Remember, for a two-by-two matrix 𝐴 with elements 𝑎, 𝑏, 𝑐, 𝑑, its determinant can be found by subtracting the product of elements 𝑏 and 𝑐 from the product of elements 𝑎 and 𝑑. In our matrix, the element 𝑎 is given as 𝑎 plus 𝑥. 𝑏 is given as five 𝑎. 𝑐 is 𝑏 plus seven 𝑦. And 𝑑 is negative seven 𝑏.
To find its determinant then, we need to find the product of 𝑎 and 𝑑. That’s 𝑎 plus 𝑥 multiplied by negative seven 𝑏. I inverted that as negative seven 𝑏 multiplied by 𝑎 plus 𝑥. We’re then going to subtract the product of the elements in the top right and bottom left.
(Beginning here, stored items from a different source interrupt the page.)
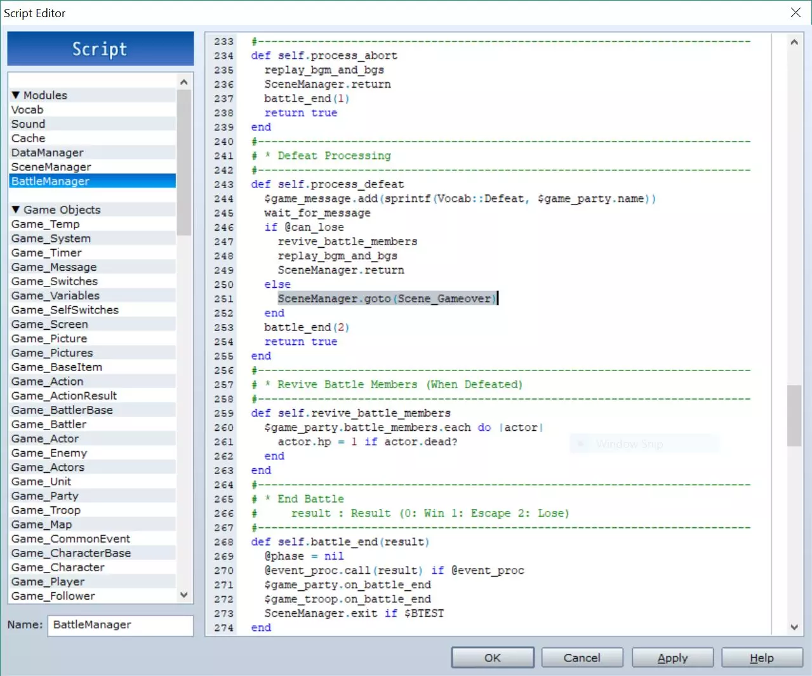Image resolution: width=812 pixels, height=676 pixels.
Task: Apply the script changes
Action: click(x=672, y=658)
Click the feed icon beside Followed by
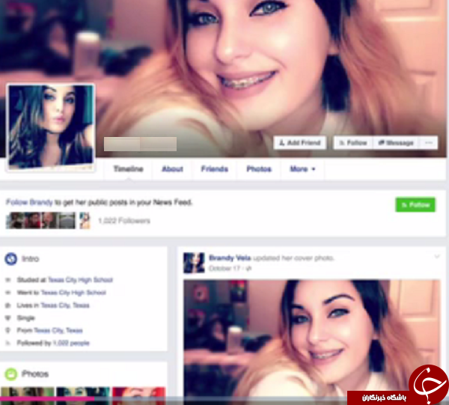This screenshot has height=405, width=449. tap(9, 343)
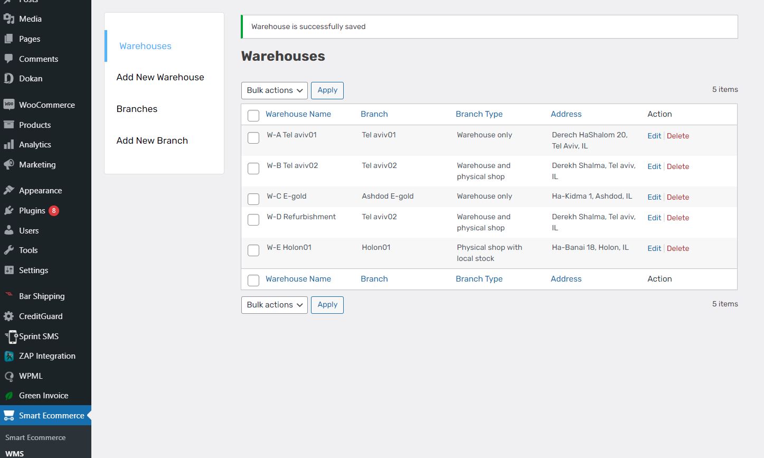Screen dimensions: 764x458
Task: Open the top Bulk actions dropdown
Action: (x=275, y=90)
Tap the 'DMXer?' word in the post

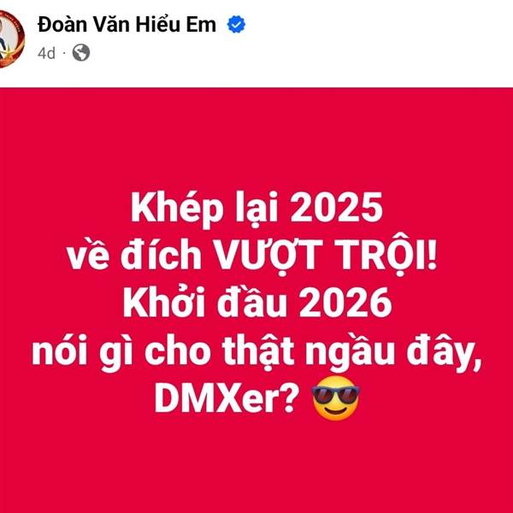click(227, 399)
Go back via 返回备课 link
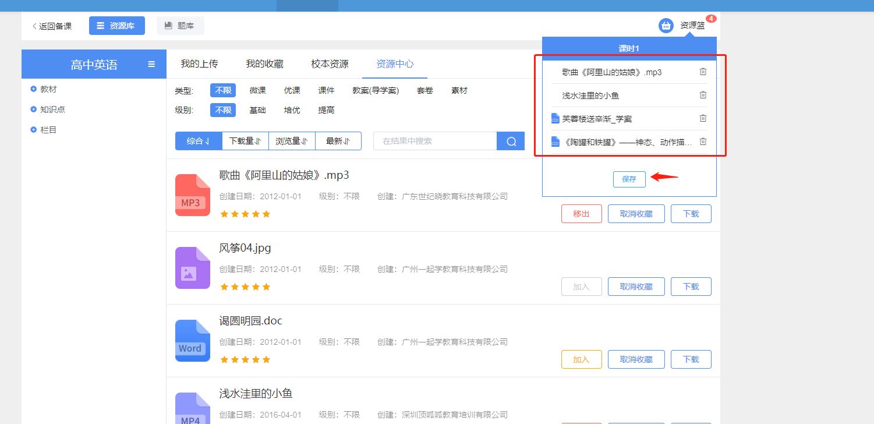This screenshot has width=874, height=424. tap(52, 26)
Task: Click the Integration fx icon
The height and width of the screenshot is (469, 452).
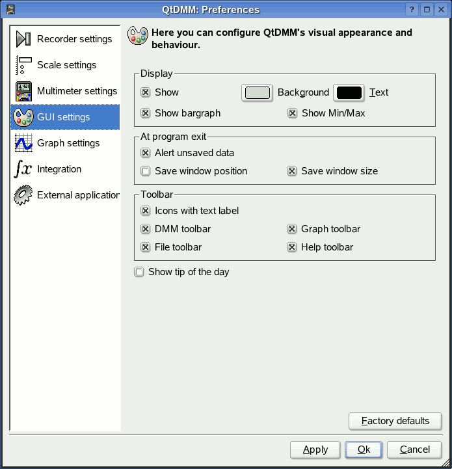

That’s 𝑏 and 𝑐. And we’re going to subtract five 𝑎 multiplied by 𝑏 plus seven 𝑦.
We’ll need to expand each of these brackets as normal. Negative seven 𝑏 multiplied by 𝑎 is negative seven 𝑎𝑏. And negative seven 𝑏 multiplied by 𝑥 is negative seven 𝑏𝑥. Negative five 𝑎 multiplied by 𝑏 is negative five 𝑎𝑏. And negative five 𝑎 multiplied by seven 𝑦 is negative 35𝑎𝑦.
Finally, we need to simplify this expression by collecting like terms. Here, we have two terms that are some multiple of 𝑎𝑏. Negative seven 𝑎𝑏 minus five 𝑎𝑏 is negative 12𝑎𝑏.
And therefore, the determinant of our matrix is negative seven 𝑏𝑥 minus 35𝑎𝑦 minus 12𝑎𝑏.